Übungstext
---------------
Zum Verständnis: Diese Zeilen sollen, wollen und können uns nicht „reinwaschen“. Da wir keine Tageszeitung sind, mit eigenen Terminsorgen zu kämpfen haben, in der Druckerei in Döbeln zwar einen prima Verbündeten, aber auch mit eigenen Problemen behafteten Partner besitzen und zudem nicht über den PZV, den Postzeitungsvertrieb, an den Mann, an den Spielmann gebracht werden — all das in der Gesamtsumme sorgt nun einmal dafür, daß der „tambour“ spät im Briefkasten steckt.
Wir geben uns Mühe, viel Mühe. Der „tambour“-Redakteur, der diese Zeilen in die Schreibmaschine hackt und auch für ein ordentliches Gesicht der Zeitung sorgt, die nimmermüden Setzer, Metteure und Drucker vom Typodruck Döbeln, die Kollegen der Klischeeanstalt in Leipzig und nicht zuletzt der Sektor Spielleute im DTSB-Bundesvorstand, wo jede Ausgabe postversandfertig gemacht wird.
Uns wäre geholfen, wenn noch mehr Material — Textbeiträge (die nicht journalistisch ausgefeilt sein müssen), Fotos und andere Dokumente im „tambour“-Postkasten stecken würden. Reichhaltiger, umfassender, alle Genres betreffend, wäre dann der „tambour“ vom Jahrgang ’85. Derzeit nämlich stützen wir uns auf eine Schar Ehrenamtlicher, von denen ein Dutzend „tambour“-Mitarbeiter wurden und Ende dieses Jahres bei einem Treff in Berlin (die Einladungen gehen rechtzeitig zu) zum ersten Stelldichein zusammenkommen.
Uns wäre geholfen, wenn sich die Einzelbesteller entschließen könnten, in Masse, im Kollektiv, den „tambour“ zu beziehen. Wir haben letztens erst Bodo Clauß im Sektor Spielleute erlebt, wie er eine Banderole nach der anderen zuklebte, die vorher in Fleißarbeit handschriftlich mit Anschrift und Absender versehen wurde.
Uns wäre drittens geholfen, wenn der geneigte Leser unseren Problemen ein wenig mehr Verständnis entgegenbringt. Gemeinsam geht's ja immer besser. Auch im Miteinander von Redaktion und Leserschar.
Ihr „tambour“-Redakteur

Post an uns
Es müßten noch mehr werden...
---------------
Aufgabe 1
Aktualisiere im Übungstext den Abschnitt von „Uns wäre geholfen, wenn sich“ bis einschließlich „Redaktion und Leserschar.“, indem du „Leserschar“ durch „Leserschaft“ ersetzt, und gib den Abschnitt so wieder.
Aufgabe 2
In welcher Stadt sitzen laut Übungstext die Kollegen der Klischeeanstalt?

Gesammelte Dateneinträge
---------------
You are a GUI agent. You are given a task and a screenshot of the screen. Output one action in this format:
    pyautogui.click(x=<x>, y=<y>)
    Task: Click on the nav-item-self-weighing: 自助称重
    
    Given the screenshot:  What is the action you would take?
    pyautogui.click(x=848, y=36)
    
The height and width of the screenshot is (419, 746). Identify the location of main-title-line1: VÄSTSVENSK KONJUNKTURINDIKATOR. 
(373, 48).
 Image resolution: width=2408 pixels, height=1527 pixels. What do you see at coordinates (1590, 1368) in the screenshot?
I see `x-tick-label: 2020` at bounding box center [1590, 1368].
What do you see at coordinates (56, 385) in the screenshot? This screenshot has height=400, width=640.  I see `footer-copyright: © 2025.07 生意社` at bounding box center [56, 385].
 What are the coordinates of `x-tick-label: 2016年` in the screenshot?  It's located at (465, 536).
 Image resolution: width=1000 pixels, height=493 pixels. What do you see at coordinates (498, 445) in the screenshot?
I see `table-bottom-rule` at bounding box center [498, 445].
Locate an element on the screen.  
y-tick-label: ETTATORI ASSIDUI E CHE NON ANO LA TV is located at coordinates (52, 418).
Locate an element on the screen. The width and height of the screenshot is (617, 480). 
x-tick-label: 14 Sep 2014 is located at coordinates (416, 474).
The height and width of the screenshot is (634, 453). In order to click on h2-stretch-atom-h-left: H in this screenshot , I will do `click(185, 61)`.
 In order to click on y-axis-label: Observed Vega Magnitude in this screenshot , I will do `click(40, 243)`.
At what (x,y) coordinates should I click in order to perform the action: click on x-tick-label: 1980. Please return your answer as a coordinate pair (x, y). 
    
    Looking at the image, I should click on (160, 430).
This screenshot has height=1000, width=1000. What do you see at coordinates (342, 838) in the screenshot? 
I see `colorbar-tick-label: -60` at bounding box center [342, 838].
---------------
Schriftliche Antwort 1
Uns wäre geholfen, wenn sich die Einzelbesteller entschließen könnten, in Masse, im Kollektiv, den „tambour“ zu beziehen. Wir haben letztens erst Bodo Clauß im Sektor Spielleute erlebt, wie er eine Banderole nach der anderen zuklebte, die vorher in Fleißarbeit handschriftlich mit Anschrift und Absender versehen wurde.
Uns wäre drittens geholfen, wenn der geneigte Leser unseren Problemen ein wenig mehr Verständnis entgegenbringt. Gemeinsam geht's ja immer besser. Auch im Miteinander von Redaktion und Leserschaft.

Schriftliche Antwort 2
In Leipzig.